Print awareness (also called “concepts of print”) is a child’s earliest introduction to literacy. Children with print awareness understand that print carries meaning and has different functions depending on the context in which it appears — for example, menus list food choices, a book tells a story, a sign can identify a favorite restaurant or warn of danger.
Most children become aware of print long before they enter school. They see print all around them, on signs and billboards, in alphabet books and story books, and in labels, magazines, and newspapers. Seeing print and observing adults’ reactions to print helps children recognize its various forms.
The ability to understand how print works does not emerge magically and unaided. This understanding comes about through the active intervention of adults and other children who point out letters, words, and other features of the print that surrounds children.
When children are read to regularly, when they play with letters and engage in word games, and later, when they receive formal reading instruction, they begin to understand how the system of print functions; that is, print on a page is read from left to right and from top to bottom; that sentences start with capital letters and end with periods, and much, much more.
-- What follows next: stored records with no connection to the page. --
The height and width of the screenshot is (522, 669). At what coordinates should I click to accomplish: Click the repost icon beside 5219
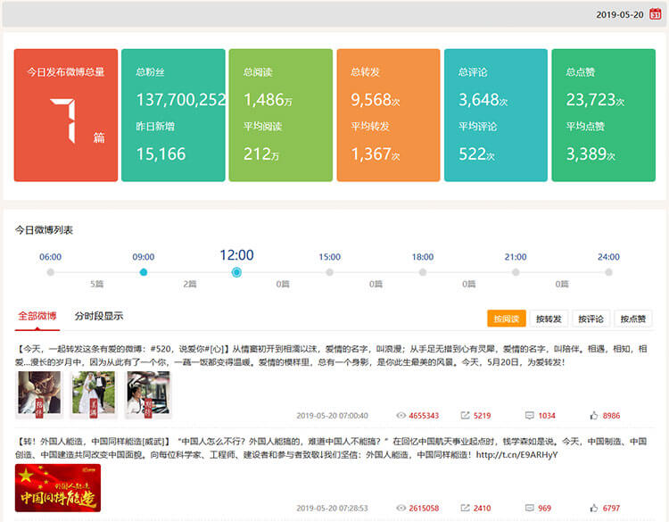[x=465, y=416]
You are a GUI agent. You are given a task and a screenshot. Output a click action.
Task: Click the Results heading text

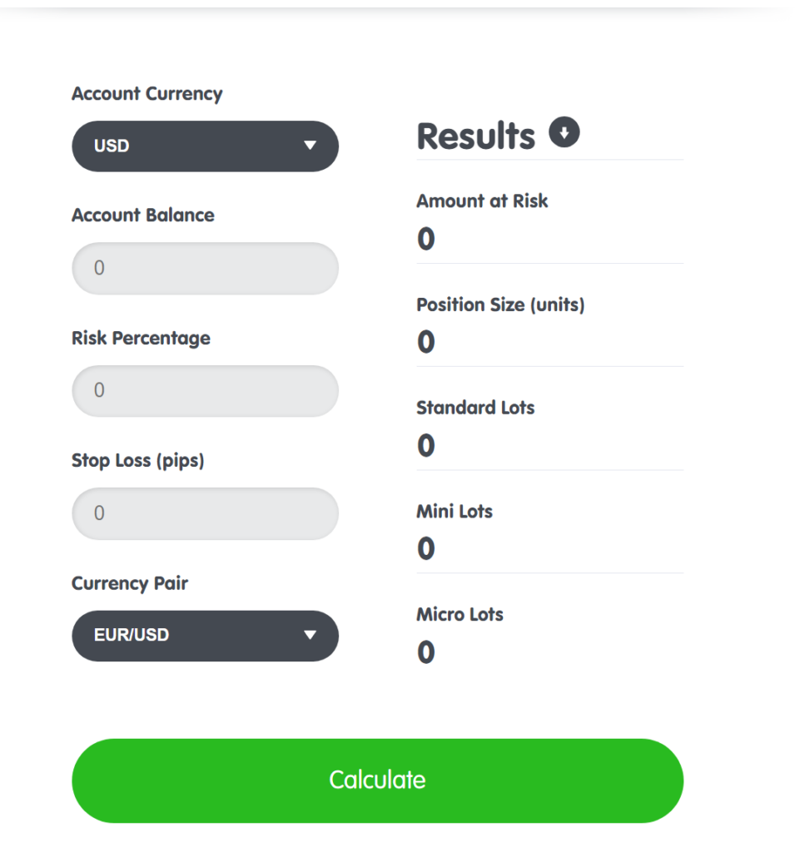point(475,136)
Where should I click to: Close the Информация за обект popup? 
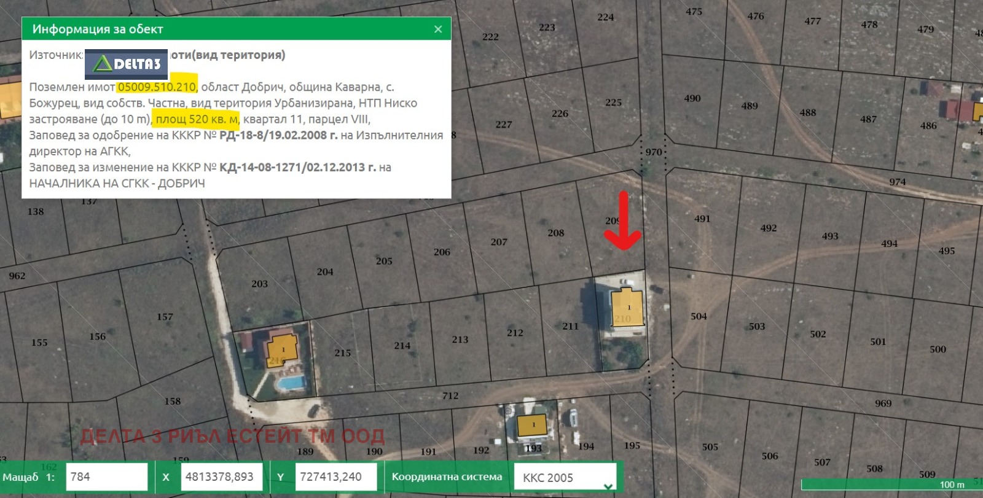coord(438,29)
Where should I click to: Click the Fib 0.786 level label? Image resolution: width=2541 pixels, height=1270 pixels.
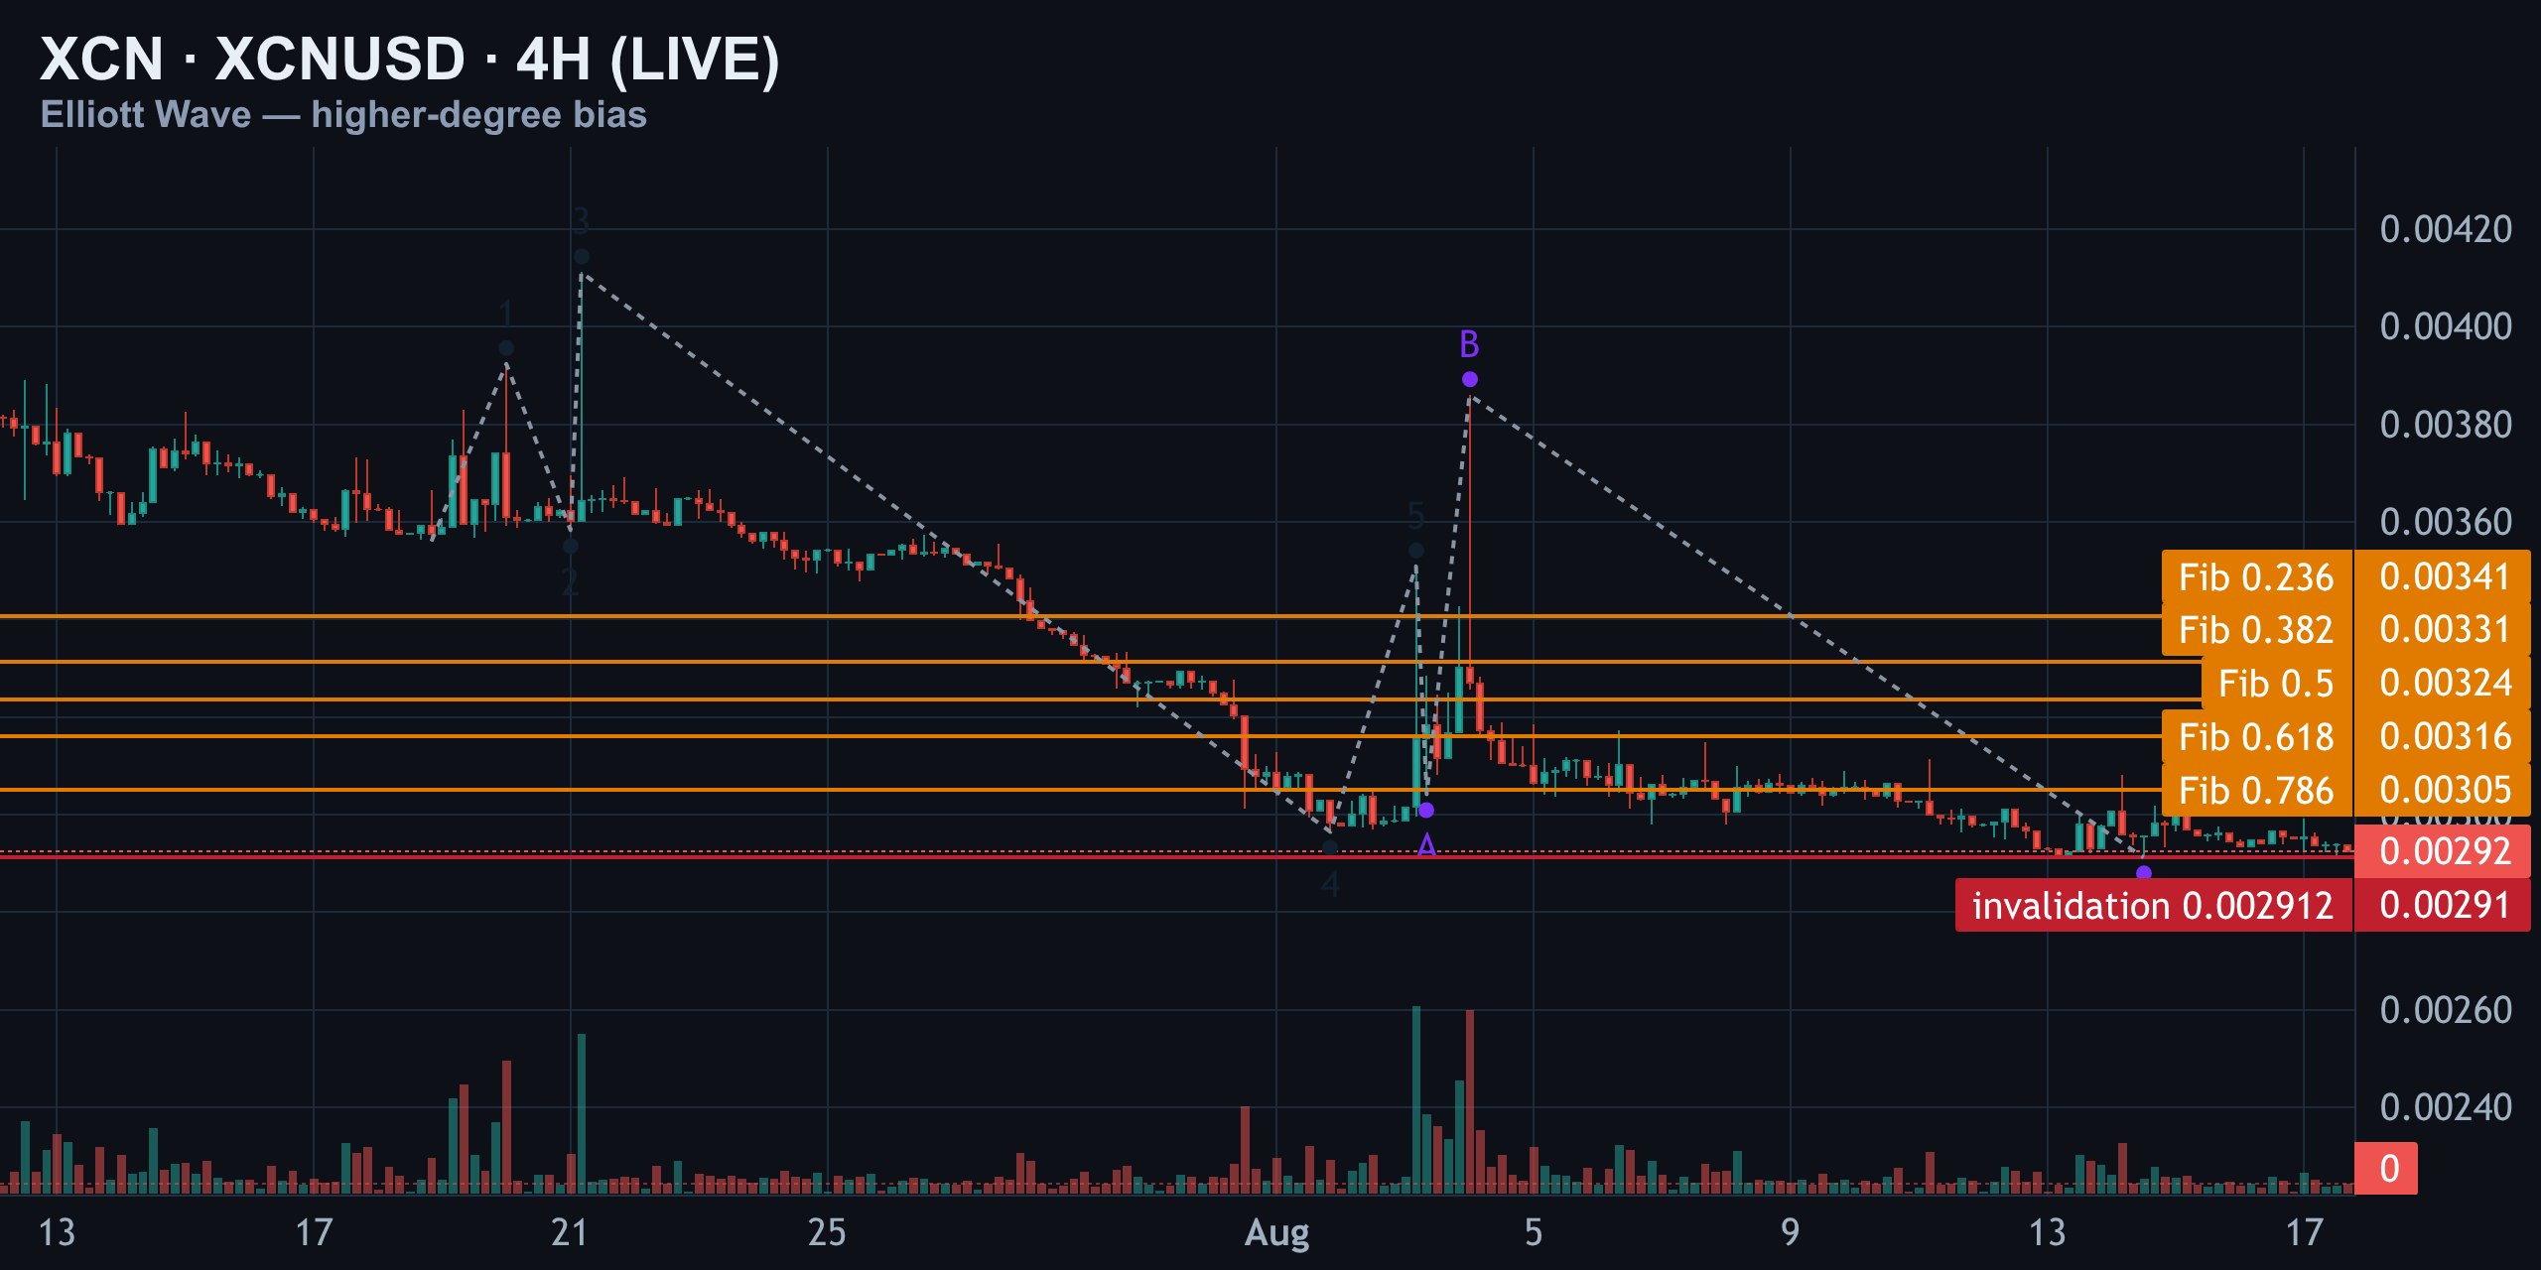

As they participate in interactive reading with adults, children also learn about the features of a book — such as author and illustrator names, book title, and page numbers. They also learn about book handling — including how to turn pages, how to find the top and bottom of a page, how to identify the front and back cover of a book.
As part of this learning, they begin to develop the very important concept of a “word” — that meaning is conveyed through words; that printed words are separated by spaces; and that some words in print look longer (because they have more letters) than other words.